TEMPO.CO, Jakarta - Dr James DiNicolantonio dari Saint Luke’s Mid-America Heart Institute, Amerika Serikat, menulis sebuah buku, yang antara lain mengungkapkan bahwa kekurangan garam akan berdampak pada berat badan (gemuk) dan menurunkan gairah seksual seseorang.
Hal itu dia ungkapkan dalam bukunya yang berjudul The Salt Fix. Dr DiNicolantonio menjelaskan, selama ini, garam disalahartikan. Dia berpendapat orang-orang seharusnya mengonsumsi lebih banyak garam.
Pendapat ilmuwan kardiovaskular itu menggemparkan dunia medis. Kepada The Guardian, Louis Levy, ahli nutrisi dari Public Health England, mengatakan, "Diet yang dilakukan saat ini justru menyebabkan penyakit. Dengan mendukung diet tinggi garam, buku yang ditulis Dr DiNicolantonio sangatlah berisiko. Telah diakui secara internasional bahwa diet tinggi garam menyebabkan tekanan darah meningkat atau dikenal juga dengan risiko penyakit jantung."
Levy menambahkan, apa yang sudah diakui dunia medis internasional itu hancur begitu saja akibat klaim DiNicolantonio. "Tugas kami adalah menekan konsumsi garam dalam industri makanan. Sejauh ini, konsumsi garam di Inggris mengalami penurunan hingga 11 persen. Hal tersebut mulai dilirik negara lain dan diharapkan mampu diterapkan secara global," ujarnya.
Di Inggris, konsumsi garam dibatasi. Orang dewasa disarankan mengonsumsi sodium sebanyak 2,4 gram pers hari, kira-kira 6 gram garam atau sekitar kurang dari satu sendok teh. Hal tersebut kemudian diadopsi World Health Organization, American Heart Association, dan Public Health England.
Namun Dr DiNicolantonio, yang telah menguji lebih dari 500 laporan medis mengenai garam, mengkritisi batasan yang diterapkan Inggris dan beberapa organisasi besar tersebut. Dalam kesempatan terpisah, dia menuturkan, "Tidak ada bukti ilmiah untuk mendukung ide membatasi konsumsi garam tersebut."

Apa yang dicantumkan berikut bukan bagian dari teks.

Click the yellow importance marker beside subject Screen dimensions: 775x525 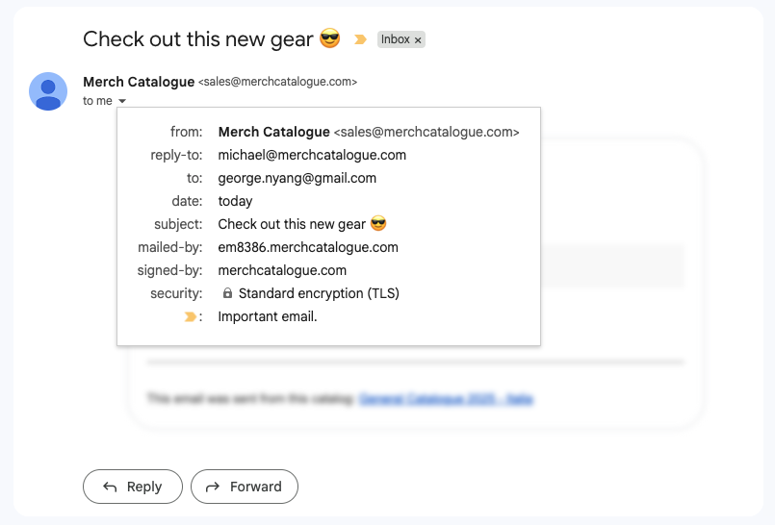click(360, 39)
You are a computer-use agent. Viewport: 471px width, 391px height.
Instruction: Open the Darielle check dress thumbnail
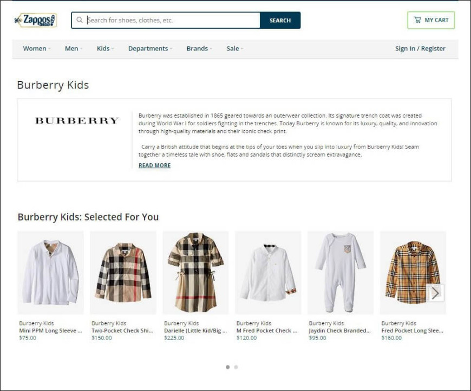pos(195,272)
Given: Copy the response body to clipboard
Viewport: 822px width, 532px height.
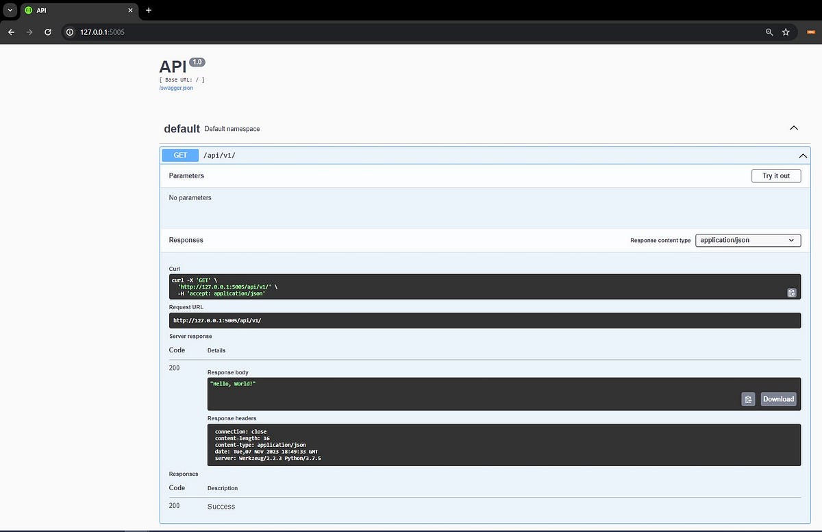Looking at the screenshot, I should [x=748, y=399].
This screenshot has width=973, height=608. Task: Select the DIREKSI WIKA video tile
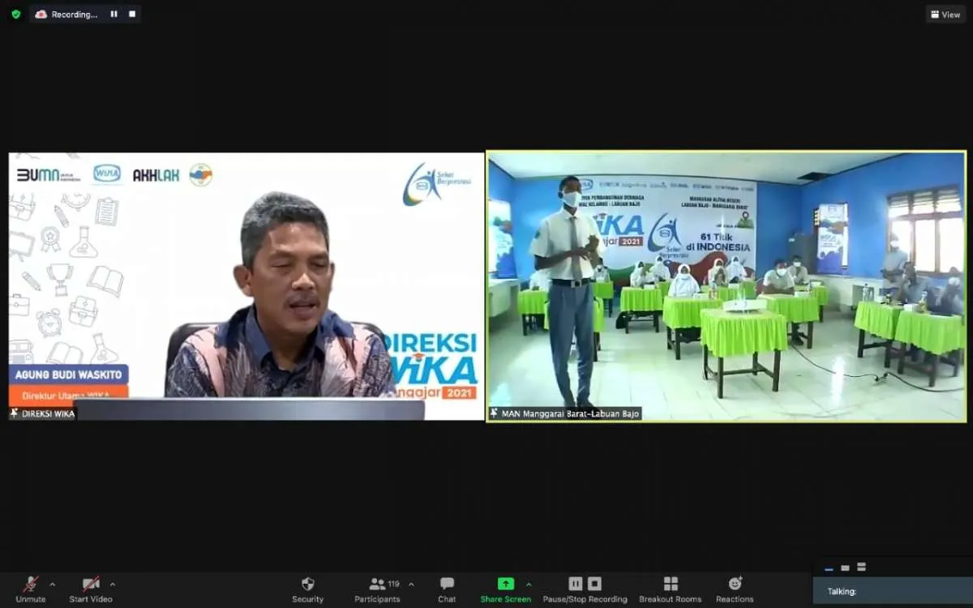coord(246,286)
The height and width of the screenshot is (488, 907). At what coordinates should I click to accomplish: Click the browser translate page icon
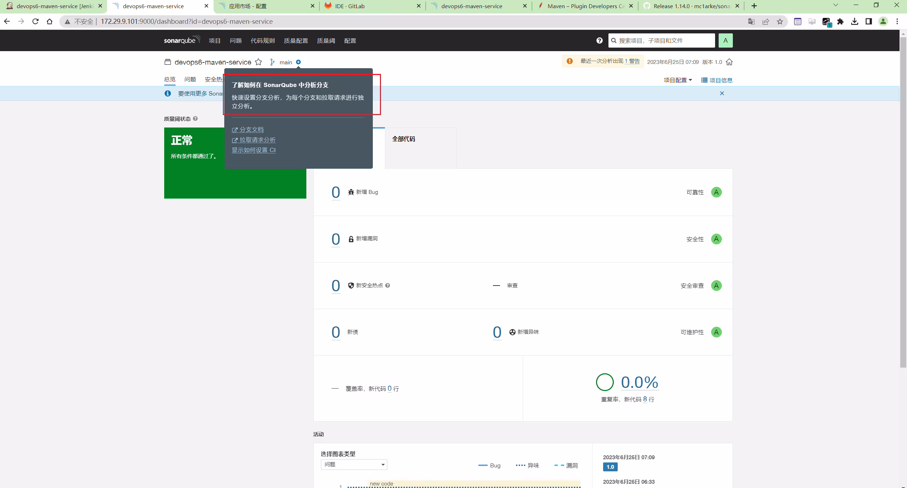click(x=751, y=22)
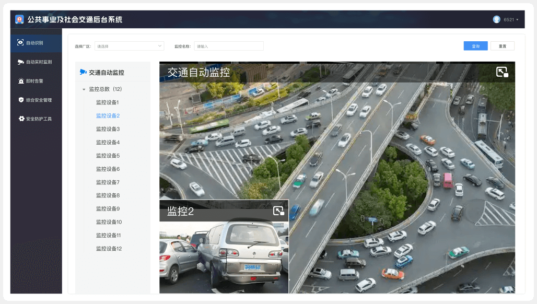The height and width of the screenshot is (304, 537).
Task: Click the camera icon beside 交通自动监控 title
Action: [83, 73]
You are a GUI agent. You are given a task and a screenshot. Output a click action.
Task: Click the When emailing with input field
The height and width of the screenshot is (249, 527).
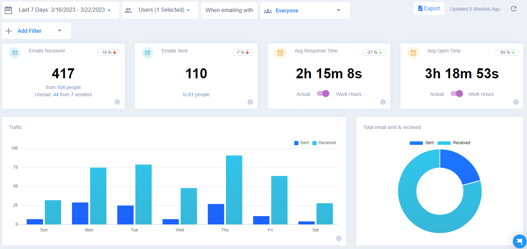229,10
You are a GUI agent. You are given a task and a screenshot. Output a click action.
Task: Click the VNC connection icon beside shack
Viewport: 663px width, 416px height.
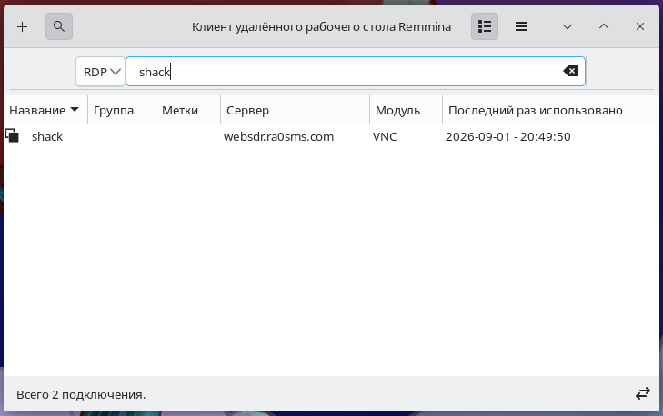tap(12, 135)
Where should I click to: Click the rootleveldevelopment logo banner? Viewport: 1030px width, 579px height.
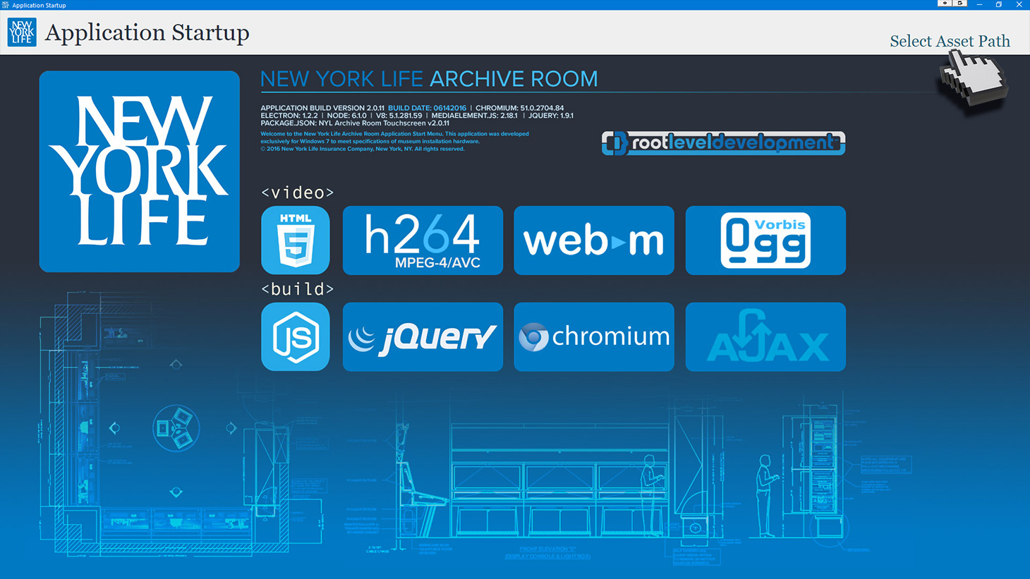tap(723, 143)
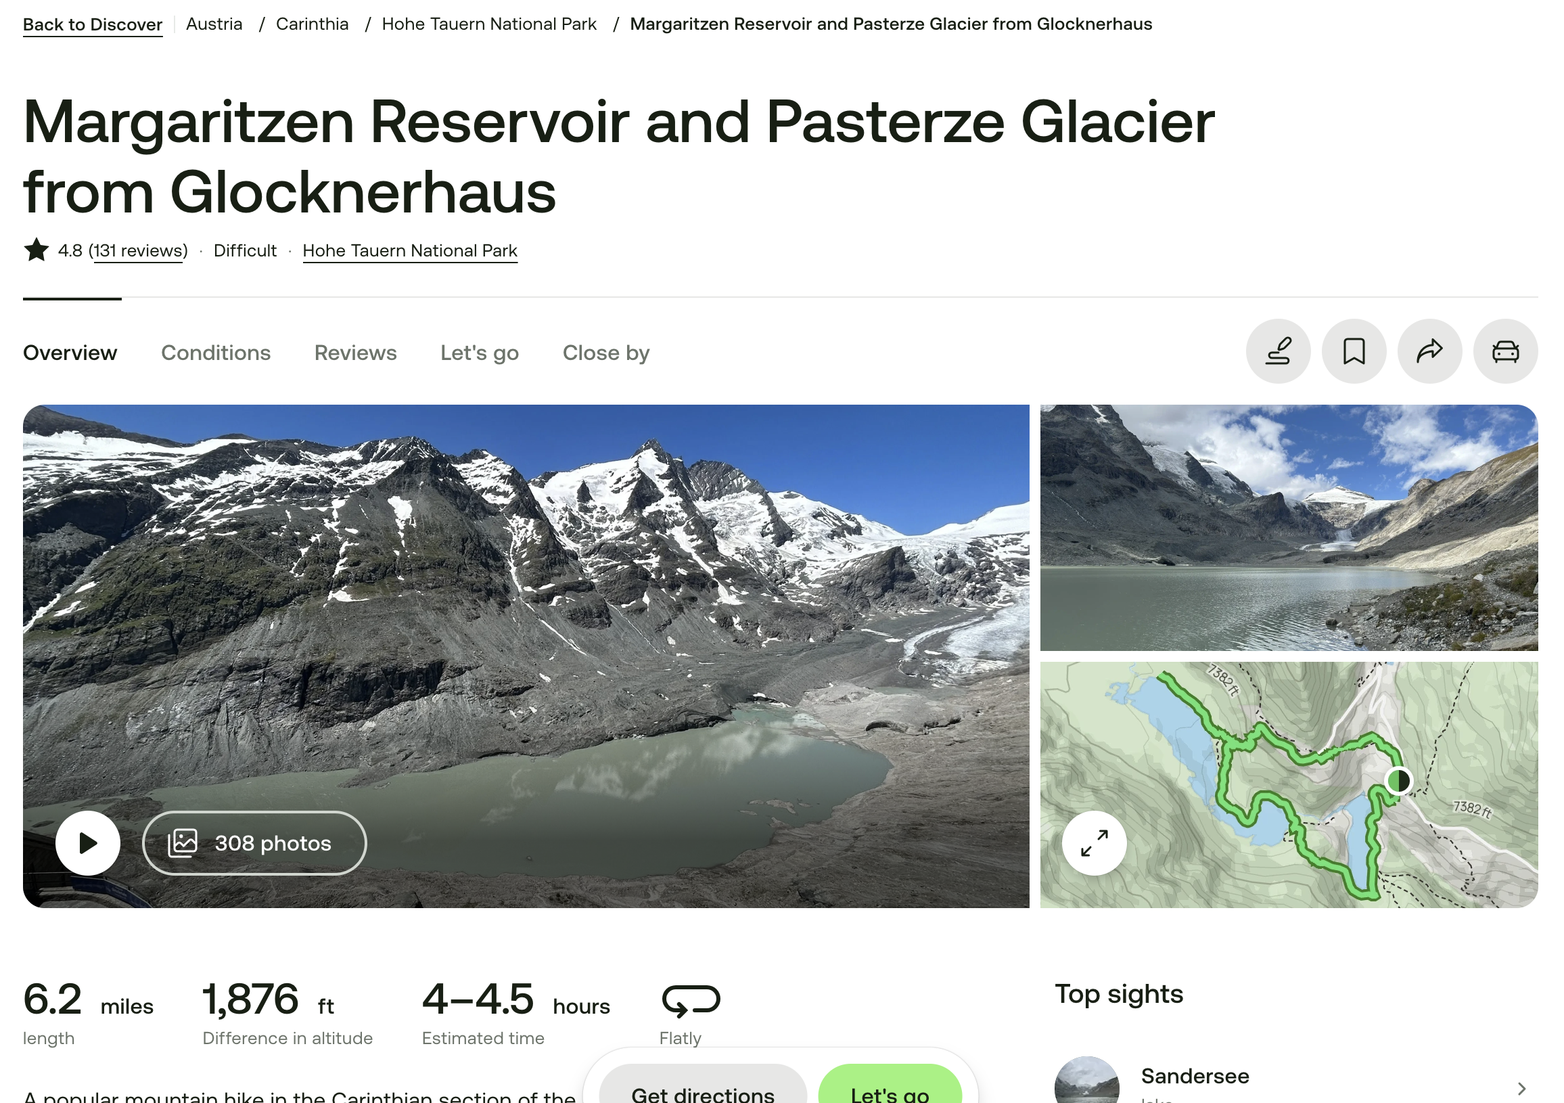Play the trail photo slideshow
The width and height of the screenshot is (1564, 1103).
pos(88,843)

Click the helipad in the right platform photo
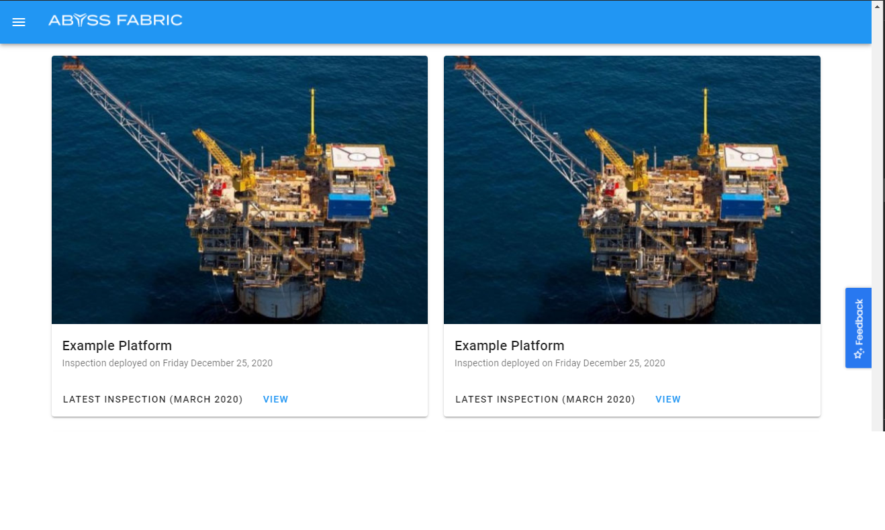click(750, 158)

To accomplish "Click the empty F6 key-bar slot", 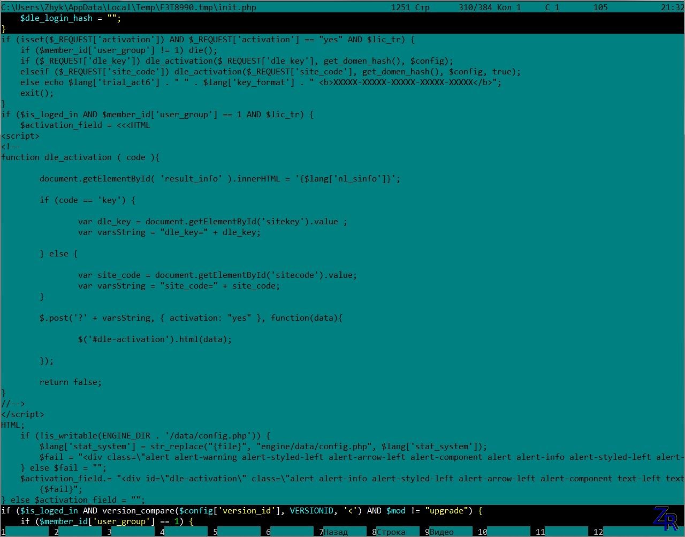I will click(x=292, y=532).
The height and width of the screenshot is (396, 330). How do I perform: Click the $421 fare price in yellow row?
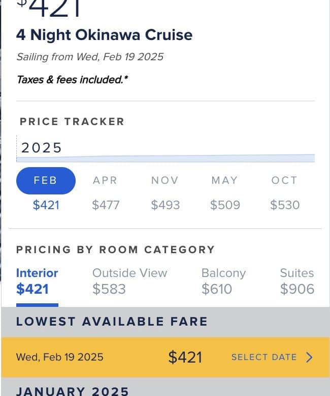click(x=185, y=357)
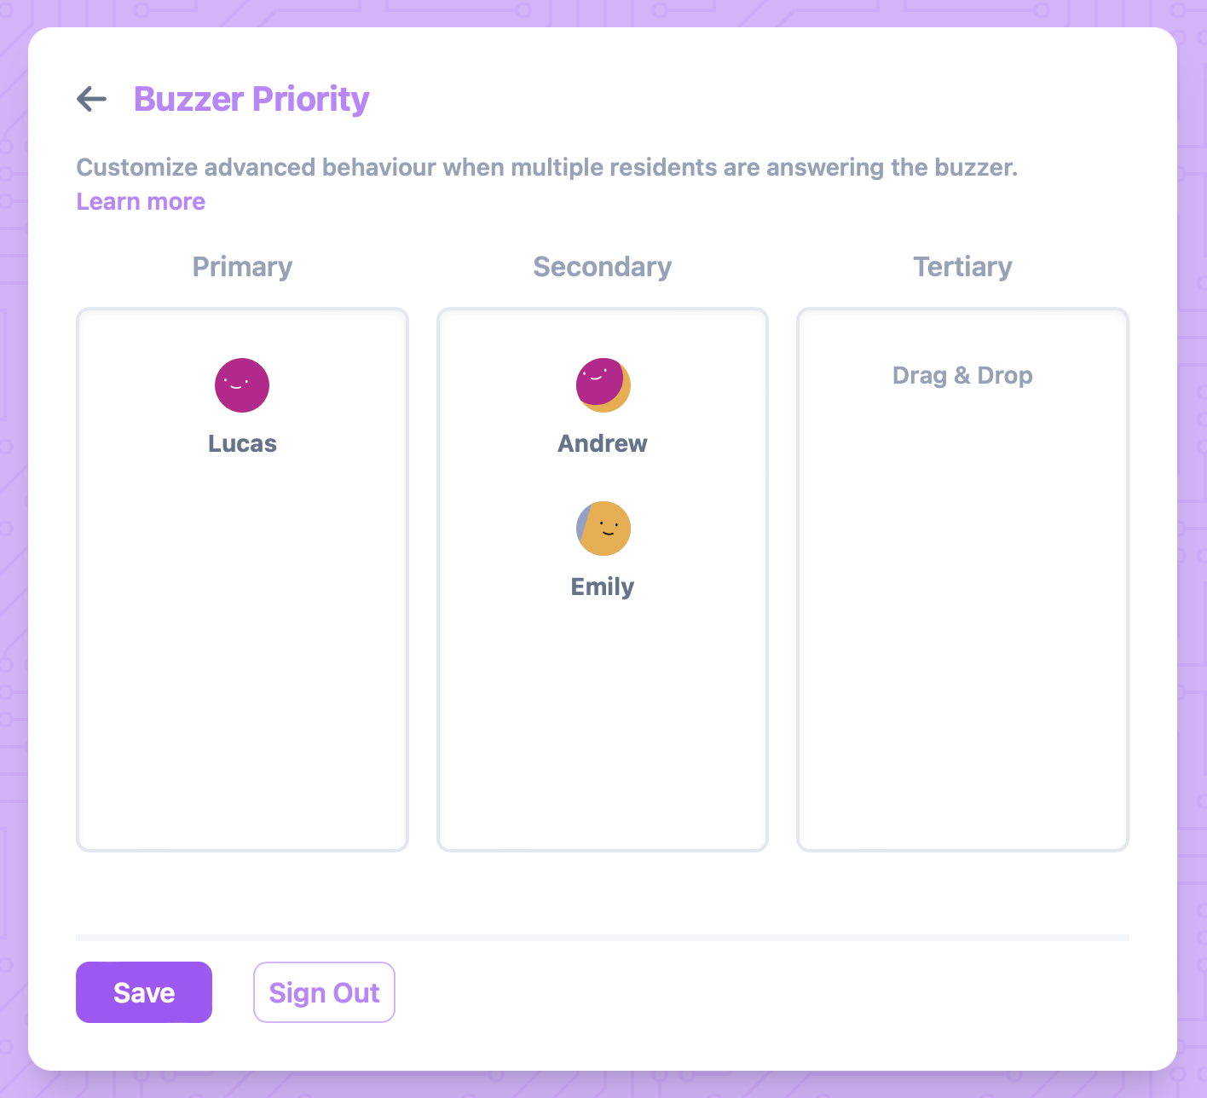
Task: Click the Primary column header
Action: click(x=242, y=267)
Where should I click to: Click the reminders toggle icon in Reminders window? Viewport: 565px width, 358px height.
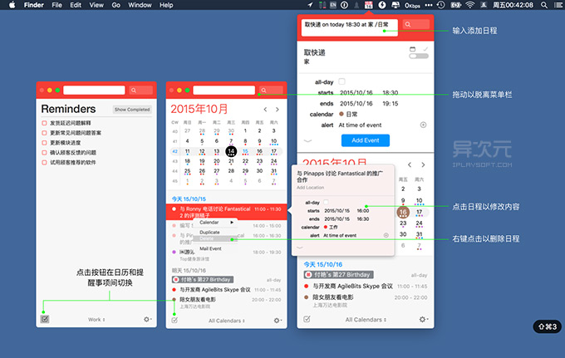(x=44, y=319)
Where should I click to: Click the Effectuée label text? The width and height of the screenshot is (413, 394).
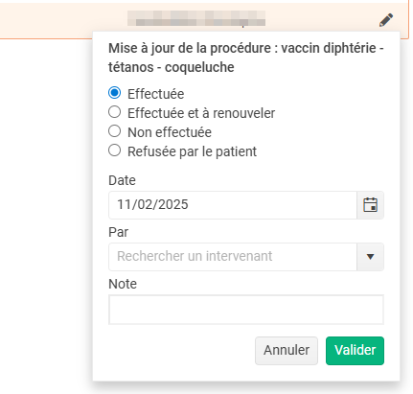tap(155, 94)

Dr DiNicolantonio juga mengungkapkan hubungan antara asupan garam berlebih dan tekanan darah tinggi hanya mitos. Dr DiNicolantonio, yang juga editor British Medical Journal’s Open Heart, berujar, "Penilaian medis terhadap garam yang bersifat ortodoks seperti itu hanya didasari hipotesis belaka. Penilaiannya diperoleh dari rangkuman teori kesehatan sederhana, berdasarkan kesalahpahaman, ditambah dengan ilmu yang tidak mengikuti aturan yang sudah ditetapkan."
Seperti dilansir dari The Guardian, Graham MacGregor, profesor pengobatan kardiovaskular di Wolfson Institute, Queen Mary University of London, mengatakan Dr DiNicolantonio berhak menyampaikan pendapat. "Namun sayangnya ia salah tempat," katanya.
Mac Gregor dikenal berhasil mendorong pemerintah mengambil alih asupan garam harian.
Tampaknya, pendapat DiNicolantonio selaras dengan para peneliti dari Boston University. Pada April lalu, mereka menemukan bukti bahwa orang yang mengonsumsi lebih sedikit garam ternyata tekanan darahnya lebih tinggi. Hal tersebut tentu mendorong adanya penelitian lanjutan.
Peneliti dari Boston University mengungkapkan anjuran membatasi asupan garam harian terlalu sederhana. Itu juga mengabaikan fakta bahwa garam dapat meningkatkan hormon dalam tubuh yang berperan menjaga tekanan darah tetap rendah.